# REQUIRED WORK:
Please name the two phages for which the phage plans post below reports reasonable titers.

# SOURCE DOCUMENT:
Field of Science

Phage plans - let's put natural selection to work!

I have a two-pronged plan to get a phage strain that gives good enough plaques for my GTA-as-vaccine experiments.

I obtained reasonable titers of two phages, 'Titan' and 'Saxon'.  I'll invest a couple of weeks to see if I can get better and more reproducible plaques with either of these.  The genome sequences of these phages are not closely related.

First, improve the plaquing conditions:  The researcher who isolated the phages recommends using for the lawn cells that have been grown photosynthetically to a high density,  He also suggested trying a lower top-agar concentration.  I'll play around with these and other variables to see if I can get better plaques.

Second, use artificial selection to get a better strain of phage:  I'll pick the few best-looking plaques of each of my two phages and plate the phage they contain in new lawns.  From those new lawns I'll again pick the best-looking plaques, and plate their phage in new lawns.  Etc.  Maybe I'll introduce a bit of UV mutagenesis along the way.

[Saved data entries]
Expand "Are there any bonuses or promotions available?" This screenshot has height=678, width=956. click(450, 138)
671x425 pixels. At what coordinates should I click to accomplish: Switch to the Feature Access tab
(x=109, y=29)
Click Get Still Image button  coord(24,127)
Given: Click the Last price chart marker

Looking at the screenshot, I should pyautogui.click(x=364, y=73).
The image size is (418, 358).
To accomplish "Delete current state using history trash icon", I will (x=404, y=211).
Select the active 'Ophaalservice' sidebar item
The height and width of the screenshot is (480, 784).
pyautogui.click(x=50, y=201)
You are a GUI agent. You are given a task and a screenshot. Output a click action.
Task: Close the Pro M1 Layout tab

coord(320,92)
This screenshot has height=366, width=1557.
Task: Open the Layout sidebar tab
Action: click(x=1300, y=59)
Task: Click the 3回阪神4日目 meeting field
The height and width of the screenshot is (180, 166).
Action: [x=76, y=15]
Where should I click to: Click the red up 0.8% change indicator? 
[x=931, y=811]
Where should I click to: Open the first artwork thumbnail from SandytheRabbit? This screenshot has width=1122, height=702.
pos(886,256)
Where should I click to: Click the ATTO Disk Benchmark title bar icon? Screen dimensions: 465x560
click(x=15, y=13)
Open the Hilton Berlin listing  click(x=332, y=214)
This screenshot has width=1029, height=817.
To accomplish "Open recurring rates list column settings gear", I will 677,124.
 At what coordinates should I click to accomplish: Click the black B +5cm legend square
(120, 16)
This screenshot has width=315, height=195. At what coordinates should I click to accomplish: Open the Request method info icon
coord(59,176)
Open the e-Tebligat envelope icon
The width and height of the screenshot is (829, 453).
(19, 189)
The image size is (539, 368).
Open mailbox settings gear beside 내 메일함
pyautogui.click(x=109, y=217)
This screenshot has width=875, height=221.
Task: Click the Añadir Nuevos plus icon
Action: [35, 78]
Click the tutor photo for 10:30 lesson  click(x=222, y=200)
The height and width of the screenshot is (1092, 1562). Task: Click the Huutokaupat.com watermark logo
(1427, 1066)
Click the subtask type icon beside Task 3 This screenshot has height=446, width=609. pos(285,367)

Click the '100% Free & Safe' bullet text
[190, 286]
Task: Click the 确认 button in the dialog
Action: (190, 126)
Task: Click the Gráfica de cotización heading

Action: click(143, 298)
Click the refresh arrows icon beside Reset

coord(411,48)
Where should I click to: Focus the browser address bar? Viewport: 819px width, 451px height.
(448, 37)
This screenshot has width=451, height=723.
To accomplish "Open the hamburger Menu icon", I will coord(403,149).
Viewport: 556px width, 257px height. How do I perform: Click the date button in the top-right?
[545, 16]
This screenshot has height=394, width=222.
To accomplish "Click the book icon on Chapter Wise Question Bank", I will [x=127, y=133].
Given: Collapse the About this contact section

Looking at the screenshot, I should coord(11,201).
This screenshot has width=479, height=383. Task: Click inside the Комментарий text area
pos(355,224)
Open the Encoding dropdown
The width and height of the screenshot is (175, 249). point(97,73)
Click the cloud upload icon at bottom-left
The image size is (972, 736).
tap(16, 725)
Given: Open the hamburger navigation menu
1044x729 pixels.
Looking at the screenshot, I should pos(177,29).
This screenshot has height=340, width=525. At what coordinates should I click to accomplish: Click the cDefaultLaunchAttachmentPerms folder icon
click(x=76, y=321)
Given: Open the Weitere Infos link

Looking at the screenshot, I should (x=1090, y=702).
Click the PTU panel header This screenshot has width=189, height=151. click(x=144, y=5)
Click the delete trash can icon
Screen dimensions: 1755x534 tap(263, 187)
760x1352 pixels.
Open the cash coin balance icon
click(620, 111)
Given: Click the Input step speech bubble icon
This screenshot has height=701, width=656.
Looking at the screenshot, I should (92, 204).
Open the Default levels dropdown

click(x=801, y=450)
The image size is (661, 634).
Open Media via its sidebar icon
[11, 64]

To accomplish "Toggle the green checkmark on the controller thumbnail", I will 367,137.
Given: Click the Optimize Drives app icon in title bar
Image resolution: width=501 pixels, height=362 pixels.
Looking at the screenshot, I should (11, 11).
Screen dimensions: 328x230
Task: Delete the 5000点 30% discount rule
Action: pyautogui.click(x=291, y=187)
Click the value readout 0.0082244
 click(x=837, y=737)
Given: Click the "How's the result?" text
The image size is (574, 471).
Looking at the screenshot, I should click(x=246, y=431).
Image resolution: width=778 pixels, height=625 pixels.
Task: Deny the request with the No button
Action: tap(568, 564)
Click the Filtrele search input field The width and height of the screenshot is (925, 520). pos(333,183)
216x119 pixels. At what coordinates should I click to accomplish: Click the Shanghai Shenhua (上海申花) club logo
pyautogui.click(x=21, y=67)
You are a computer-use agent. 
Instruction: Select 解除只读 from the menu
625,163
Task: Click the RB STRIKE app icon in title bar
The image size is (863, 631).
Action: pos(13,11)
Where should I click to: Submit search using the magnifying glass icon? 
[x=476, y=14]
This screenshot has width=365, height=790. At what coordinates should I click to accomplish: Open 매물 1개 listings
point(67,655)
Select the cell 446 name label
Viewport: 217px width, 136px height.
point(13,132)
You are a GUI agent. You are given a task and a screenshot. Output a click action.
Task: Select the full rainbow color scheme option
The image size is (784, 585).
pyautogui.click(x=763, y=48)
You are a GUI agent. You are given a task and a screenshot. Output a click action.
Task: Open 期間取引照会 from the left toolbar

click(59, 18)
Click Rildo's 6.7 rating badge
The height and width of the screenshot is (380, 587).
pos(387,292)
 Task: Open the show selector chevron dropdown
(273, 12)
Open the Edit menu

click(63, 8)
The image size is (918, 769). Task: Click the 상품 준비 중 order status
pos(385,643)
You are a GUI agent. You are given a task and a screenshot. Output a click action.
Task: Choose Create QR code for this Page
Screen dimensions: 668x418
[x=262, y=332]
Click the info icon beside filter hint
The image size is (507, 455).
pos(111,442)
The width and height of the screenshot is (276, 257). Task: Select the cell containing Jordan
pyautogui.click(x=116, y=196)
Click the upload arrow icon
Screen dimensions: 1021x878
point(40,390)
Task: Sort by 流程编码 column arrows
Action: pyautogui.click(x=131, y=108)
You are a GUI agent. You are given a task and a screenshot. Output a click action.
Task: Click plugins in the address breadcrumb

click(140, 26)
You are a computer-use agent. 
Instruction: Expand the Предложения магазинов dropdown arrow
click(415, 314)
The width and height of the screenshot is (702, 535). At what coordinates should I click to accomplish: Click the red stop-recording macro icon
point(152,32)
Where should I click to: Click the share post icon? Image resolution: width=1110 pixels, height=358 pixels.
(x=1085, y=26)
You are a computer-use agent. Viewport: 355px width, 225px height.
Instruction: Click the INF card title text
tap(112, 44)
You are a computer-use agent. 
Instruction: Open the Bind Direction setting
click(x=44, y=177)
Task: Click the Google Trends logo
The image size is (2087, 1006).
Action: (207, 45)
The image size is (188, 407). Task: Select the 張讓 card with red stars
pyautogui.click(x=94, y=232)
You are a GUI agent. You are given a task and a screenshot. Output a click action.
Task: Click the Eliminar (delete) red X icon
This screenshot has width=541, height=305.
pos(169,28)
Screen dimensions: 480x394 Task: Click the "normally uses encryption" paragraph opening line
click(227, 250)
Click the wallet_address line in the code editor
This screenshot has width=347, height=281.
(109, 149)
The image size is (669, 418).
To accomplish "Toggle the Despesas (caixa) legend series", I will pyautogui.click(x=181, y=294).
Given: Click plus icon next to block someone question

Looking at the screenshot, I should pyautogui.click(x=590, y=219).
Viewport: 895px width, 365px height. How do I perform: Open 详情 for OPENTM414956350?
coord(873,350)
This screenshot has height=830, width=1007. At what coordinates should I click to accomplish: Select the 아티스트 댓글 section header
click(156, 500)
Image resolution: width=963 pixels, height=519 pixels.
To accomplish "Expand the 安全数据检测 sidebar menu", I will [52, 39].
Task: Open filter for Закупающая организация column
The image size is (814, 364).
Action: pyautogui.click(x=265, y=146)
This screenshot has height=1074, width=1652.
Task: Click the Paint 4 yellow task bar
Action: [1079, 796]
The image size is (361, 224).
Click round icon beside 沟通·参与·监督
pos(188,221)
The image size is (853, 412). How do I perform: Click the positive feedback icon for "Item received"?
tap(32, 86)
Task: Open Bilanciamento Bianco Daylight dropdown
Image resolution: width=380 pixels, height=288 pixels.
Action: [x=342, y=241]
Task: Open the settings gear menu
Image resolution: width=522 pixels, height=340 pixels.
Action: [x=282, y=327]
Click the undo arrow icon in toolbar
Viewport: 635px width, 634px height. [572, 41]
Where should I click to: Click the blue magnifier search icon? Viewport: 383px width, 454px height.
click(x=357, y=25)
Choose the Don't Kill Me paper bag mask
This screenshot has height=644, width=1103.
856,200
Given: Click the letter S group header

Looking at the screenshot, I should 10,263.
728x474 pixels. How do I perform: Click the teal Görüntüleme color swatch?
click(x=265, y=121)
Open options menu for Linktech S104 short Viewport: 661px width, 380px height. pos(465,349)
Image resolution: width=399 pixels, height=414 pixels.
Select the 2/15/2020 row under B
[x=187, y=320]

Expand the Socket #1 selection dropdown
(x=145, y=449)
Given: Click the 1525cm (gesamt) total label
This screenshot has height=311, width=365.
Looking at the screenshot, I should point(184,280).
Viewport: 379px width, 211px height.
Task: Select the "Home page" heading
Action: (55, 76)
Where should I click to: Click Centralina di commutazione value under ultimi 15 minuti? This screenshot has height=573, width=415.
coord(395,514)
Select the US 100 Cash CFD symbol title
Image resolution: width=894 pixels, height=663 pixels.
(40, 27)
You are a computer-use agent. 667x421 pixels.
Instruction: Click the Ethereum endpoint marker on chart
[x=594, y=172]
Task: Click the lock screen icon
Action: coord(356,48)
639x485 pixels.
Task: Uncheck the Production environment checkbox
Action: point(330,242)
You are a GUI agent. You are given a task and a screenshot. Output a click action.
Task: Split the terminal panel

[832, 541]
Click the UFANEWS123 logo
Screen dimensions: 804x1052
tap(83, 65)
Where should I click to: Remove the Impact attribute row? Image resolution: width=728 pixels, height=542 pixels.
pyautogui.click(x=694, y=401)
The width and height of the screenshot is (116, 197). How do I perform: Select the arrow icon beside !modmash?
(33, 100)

# TASK SOLUTION:
Titan and Saxon.